Tatlı dilli biri sırıtmaya görsün! Hemen inanıyoruz!... Sonrada kazık anestezi altında bize giriyor.


İşi gücü kötülük olanların en başında cadılar gelir. Tamamen hayal mahsulü oldukları söylense de çevremiz büyük bir cadı sürüsü (Sürü lafını insan için kullanmam. Ama bunlar insan olmadıkları için rahatça “sürü” ile ifade edilebilir.) tarafından sarılmış. Cadıların en meşhuru Pamuk Prensesin kötü kalpli cadısıdır. Hikayede; güzellik konusundaki en büyük rakibinden kurtulmaya çalışan cadı, Pamuk Prensese zehirli elmayı yedirmek için sevimli bir ihtiyar kılığına girer.
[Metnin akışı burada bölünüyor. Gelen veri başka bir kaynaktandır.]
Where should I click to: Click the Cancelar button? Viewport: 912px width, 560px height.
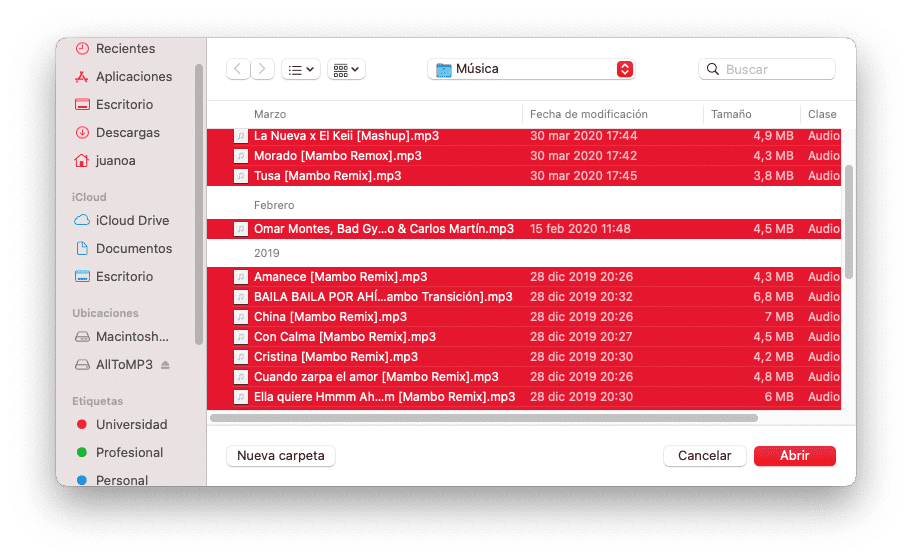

Pamuk Prenses, kendisine sırıtarak elma ikram eden yaşlı kadının ikramını hiç düşünmeden mideye indirir. Bu düşüncesizliğinin bedelini az daha canıyla ödeyecekti! 
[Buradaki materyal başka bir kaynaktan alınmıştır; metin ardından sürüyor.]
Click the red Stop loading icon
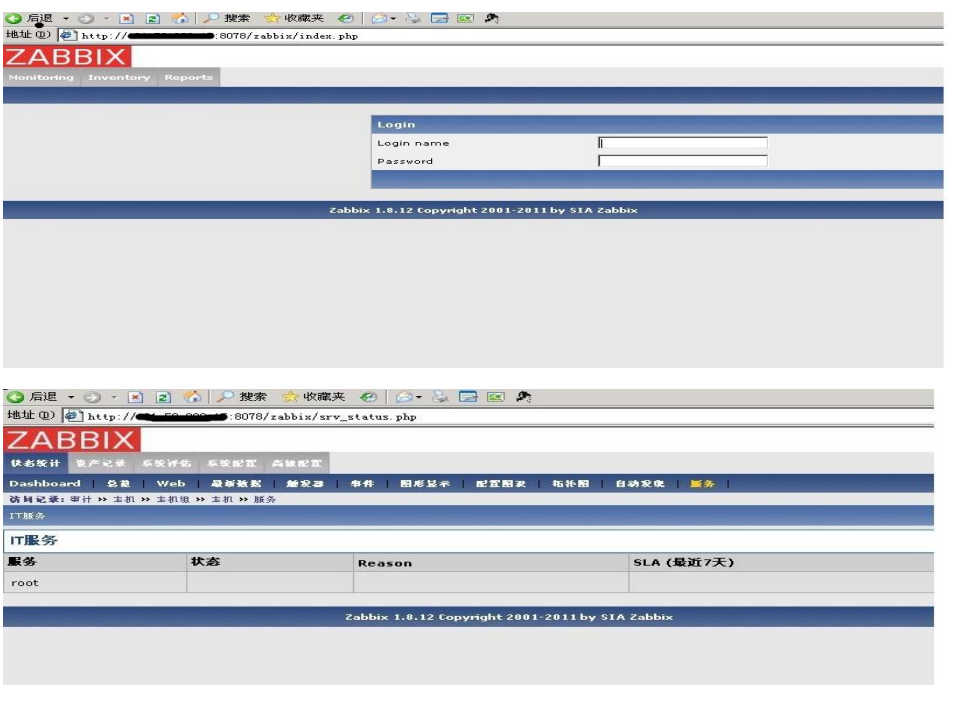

İnsanlık tarihi; ilk yıllarından beri tatlı dilli, güler yüzlü, sırıtan birilerinin canını aldığı, başını derde soktuğu yada kaderini değiştirdiği kurbanların hikayeleri ile doludur. Bir tatlı ‘sırıtış’, karşı konulamaz bir güven ve iyi niyet ifadesidir. Size doğru sırıtan birini görünce bu hareketin kötü niyet de taşıyabileceğini -nedense- hiç düşünmeyiz. 
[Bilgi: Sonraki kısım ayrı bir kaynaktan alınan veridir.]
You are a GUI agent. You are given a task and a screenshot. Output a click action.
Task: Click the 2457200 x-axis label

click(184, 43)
Gülen ve güzel bir yüzün değerini en iyi bilenlerin başında reklamcılar gelir. 80’li yılların ortalarıydı, ünlü bir süper star, -o dönem- kendisi kadar ünlü bir deterjanın reklamlarını yapıyordu. Reklam filminin çekilmesi için Trakya’nın doğal dokuya sahip çok özel noktalarından biri olan Kastro seçilmişti. Süper star, benzerlerini Güneydoğu Asya yada Amazon belgesellerinde gördüğümüz, ağaçlar dallarının suya kadar sarktığı Kastro Deresinin birkaç yüz metre içlerinde bulunan kayalık bir noktayı kendisine reklam filmi için konser sahnesine dönüştürmüştü. Şarkılar, türküler eşliğinde deterjanının reklamını yapıyordu… Buraya kadar her şey yolunda. Asıl olay, reklamda saklı! Televizyonda reklamı seyrederken, sevgili ‘dış ses’ (Fonda konuşan sunucu) aynen şöyle söylüyor!: 

- “Artık deterjanlarımız DBD’siz! LAB kullanan yeni ürünümüz tamamen zararsız!”” 

Bunu duyan vatandaşlar, hemen mutlu oluveriyorlar!… İçlerinden de ‘ne güzel artık zararsız deterjan kullanacağız…” Diyerek -kendisini Hansel ve Gratel senaryosunda bulmuş Polyanna gibi pastadan yapılmış- koltuklarında kek gibi oturuyorlardı! 

Bir Allah’ın kulu çıkıp da: “Ya! Bu LAB denilen meret kullanılana kadar üretilen deterjanlar zararlı ise bunun hesabını kim verecek?” Diye sormadı. 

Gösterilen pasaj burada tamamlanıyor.